AI Displacing Humans from Their Jobs
Countless people also feel reasonably fearful about machines replacing their jobs as automation could save money and streamline production. AI cuts humans out of processes they’ve honed for quite some time now, and while those manual processes may be “tedious” labor, they also make a person feel more human.
Isn’t it somewhat of a bleak outlook that, instead of humans operating junior-level work as we know it, people will instead sit in front of their screens and just prompt AI to do work for them? There’s a good reason why people who garden or woodwork feel so much therapeutic fulfillment when they get their hands dirty and work toward an outcome: They play a role in production. AI prompting transcends the human experience and brings people further away from their nature.
Workers who frequently use AI are more likely to experience insomnia and loneliness, and even drink more frequently.
We find satisfaction from the hormonal perspective when we work toward perceived goals, whether that’s career work or caring for loved ones. But spend several days with idle hands, and you’ll find that unstructured living doesn’t guarantee that same serotonin boost. In fact, researchers found that workers who frequently use AI are more likely to experience insomnia and loneliness, and even drink more frequently. I’m not insisting that people should suffer through rough manual labor, but as the animals we are, people should remain a part of the human experience.
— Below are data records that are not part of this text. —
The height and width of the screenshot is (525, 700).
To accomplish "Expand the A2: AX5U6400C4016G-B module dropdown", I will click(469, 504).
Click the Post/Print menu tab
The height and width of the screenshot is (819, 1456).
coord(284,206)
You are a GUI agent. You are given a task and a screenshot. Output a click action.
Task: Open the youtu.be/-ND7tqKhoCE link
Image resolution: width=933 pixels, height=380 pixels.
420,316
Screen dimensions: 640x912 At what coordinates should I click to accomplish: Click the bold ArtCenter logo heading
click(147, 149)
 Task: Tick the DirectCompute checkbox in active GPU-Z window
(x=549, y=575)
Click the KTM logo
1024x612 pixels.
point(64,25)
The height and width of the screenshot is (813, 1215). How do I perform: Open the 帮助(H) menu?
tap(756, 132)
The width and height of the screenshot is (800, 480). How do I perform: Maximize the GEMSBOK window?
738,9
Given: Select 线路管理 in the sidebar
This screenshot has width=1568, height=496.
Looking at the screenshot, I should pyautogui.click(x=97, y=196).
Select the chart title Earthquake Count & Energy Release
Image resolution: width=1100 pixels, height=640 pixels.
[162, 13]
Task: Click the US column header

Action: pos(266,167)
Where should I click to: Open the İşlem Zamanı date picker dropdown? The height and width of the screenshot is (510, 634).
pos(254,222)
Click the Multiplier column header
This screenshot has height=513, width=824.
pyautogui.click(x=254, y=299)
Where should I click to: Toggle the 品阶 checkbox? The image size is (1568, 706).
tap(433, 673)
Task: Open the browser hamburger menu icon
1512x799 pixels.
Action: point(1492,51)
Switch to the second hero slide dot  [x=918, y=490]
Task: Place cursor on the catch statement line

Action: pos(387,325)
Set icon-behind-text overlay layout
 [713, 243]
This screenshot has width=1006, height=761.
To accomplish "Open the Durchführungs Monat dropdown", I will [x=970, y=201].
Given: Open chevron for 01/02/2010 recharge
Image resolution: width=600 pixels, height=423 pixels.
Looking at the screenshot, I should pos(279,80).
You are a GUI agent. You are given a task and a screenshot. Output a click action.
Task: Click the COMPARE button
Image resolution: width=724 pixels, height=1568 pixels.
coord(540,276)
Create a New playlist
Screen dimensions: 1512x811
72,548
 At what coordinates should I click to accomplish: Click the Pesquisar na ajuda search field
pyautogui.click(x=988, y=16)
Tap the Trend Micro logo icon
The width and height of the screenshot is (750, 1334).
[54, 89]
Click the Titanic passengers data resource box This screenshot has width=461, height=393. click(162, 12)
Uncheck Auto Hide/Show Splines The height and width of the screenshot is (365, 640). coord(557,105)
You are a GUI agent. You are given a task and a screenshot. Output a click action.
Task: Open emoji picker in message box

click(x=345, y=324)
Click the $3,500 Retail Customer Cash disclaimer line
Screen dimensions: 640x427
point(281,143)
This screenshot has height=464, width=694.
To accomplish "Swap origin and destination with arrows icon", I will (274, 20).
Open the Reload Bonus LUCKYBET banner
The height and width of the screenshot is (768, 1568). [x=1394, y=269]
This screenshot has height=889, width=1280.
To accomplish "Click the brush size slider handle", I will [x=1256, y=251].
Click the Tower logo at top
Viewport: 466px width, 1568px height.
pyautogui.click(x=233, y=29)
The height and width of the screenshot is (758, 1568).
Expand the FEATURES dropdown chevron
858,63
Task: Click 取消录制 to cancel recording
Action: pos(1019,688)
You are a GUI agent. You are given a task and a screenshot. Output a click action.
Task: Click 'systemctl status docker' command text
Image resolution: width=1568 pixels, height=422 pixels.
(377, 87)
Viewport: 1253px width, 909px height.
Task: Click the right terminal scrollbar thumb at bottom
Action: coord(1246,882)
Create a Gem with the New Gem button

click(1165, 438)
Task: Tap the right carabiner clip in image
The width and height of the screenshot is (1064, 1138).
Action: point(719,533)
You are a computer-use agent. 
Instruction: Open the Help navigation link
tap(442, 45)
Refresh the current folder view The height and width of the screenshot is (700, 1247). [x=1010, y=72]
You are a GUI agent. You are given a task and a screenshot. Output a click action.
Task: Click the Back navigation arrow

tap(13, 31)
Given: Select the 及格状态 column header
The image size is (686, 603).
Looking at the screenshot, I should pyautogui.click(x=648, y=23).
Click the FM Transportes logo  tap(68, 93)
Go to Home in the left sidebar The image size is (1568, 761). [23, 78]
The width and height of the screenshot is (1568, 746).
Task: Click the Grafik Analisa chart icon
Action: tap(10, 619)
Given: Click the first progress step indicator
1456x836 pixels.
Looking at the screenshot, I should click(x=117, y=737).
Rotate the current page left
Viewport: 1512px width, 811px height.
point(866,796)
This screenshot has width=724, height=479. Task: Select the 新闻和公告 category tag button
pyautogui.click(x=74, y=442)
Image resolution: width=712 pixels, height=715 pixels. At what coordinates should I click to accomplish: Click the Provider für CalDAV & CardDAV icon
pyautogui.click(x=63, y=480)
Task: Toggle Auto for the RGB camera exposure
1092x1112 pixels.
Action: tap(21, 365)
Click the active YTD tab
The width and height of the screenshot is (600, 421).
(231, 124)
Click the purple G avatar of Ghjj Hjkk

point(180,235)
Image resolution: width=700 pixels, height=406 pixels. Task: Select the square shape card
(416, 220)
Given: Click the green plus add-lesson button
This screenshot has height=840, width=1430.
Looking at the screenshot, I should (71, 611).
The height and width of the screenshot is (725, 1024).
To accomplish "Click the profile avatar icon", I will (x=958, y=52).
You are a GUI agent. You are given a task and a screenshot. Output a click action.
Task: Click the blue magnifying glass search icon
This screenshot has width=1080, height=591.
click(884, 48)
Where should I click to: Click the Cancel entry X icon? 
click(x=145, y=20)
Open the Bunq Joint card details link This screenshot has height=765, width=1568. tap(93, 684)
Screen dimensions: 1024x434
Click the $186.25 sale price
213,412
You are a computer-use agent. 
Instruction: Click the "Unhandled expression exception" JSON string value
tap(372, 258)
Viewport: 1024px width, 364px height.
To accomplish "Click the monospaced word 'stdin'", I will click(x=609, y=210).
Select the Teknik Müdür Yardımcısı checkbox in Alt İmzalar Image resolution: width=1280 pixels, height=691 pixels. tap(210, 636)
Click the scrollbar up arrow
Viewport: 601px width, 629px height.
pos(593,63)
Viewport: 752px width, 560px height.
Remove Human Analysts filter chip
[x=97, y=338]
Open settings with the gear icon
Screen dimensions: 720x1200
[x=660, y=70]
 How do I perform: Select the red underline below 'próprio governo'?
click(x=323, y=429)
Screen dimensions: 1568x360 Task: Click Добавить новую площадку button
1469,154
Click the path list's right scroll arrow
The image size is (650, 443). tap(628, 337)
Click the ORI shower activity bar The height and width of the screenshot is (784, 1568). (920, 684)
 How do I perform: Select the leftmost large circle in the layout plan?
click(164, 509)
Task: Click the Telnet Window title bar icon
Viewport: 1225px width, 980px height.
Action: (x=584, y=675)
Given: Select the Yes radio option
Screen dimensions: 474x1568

AI Could Pave the Way for Communism
Let’s also take into consideration how implementing AI on a mass scale could lead us toward something similar to communist rule. Don’t just take it from me – someone extremely skeptical of big government – take it from supporters like pop musician Grimes, who once said that AI could “solve for abundance,” meaning that no one would have to work, and everyone is provided a comfortable living.
“AI could automate all the farming, weed out systematic corruption, thereby bringing us as close as possible to genuine equality,” Grimes told Cut contributor Mia Mercado back in June 2021. “So basically, everything that everybody loves about communism but without the collective farm.”
Forgive me for being a bit wary about the prospect of transferring more power toward a central authority. They’re not guaranteed to place warmth, empathy, and philanthropy above unadulterated, dictatorial power and control.
Closing Thoughts
No matter if we’re in the digital or physical sphere, there will always be unethical people attempting to scam the innocent. Whether you’re spiritual or not, you can understand just how “fallen” human nature may be. Centuries ago (or, well, even today), people got conned by snake oil-esque salesmen touting ineffective, dangerous tinctures to provide cures.
It’s naive, however, to pretend like there aren’t many amazing things that AI can provide us. Society could indeed benefit from improved cancer diagnoses, fraud detection, and weather disaster forecasting or management. But as we increasingly rely on these algorithmically-powered machines to do our work for us, we inadvertently make sacrifices, trading off privacy and personal ownership, and even skill and intelligence, for convenience.
Furthermore, if we outsource more and more of our human processes which require ethics and debate to machines that often misbehave, we could suffer at the hands of its incompetence. In the recent past, AI has been prompted to plan out how to destroy humanity, and thankfully, it's not competent enough nor given the resources in order to do so. Give AI a few more generations though, and we may all be wishing for the days when it simply generated goofy photos with extra fingers and lazy eyes.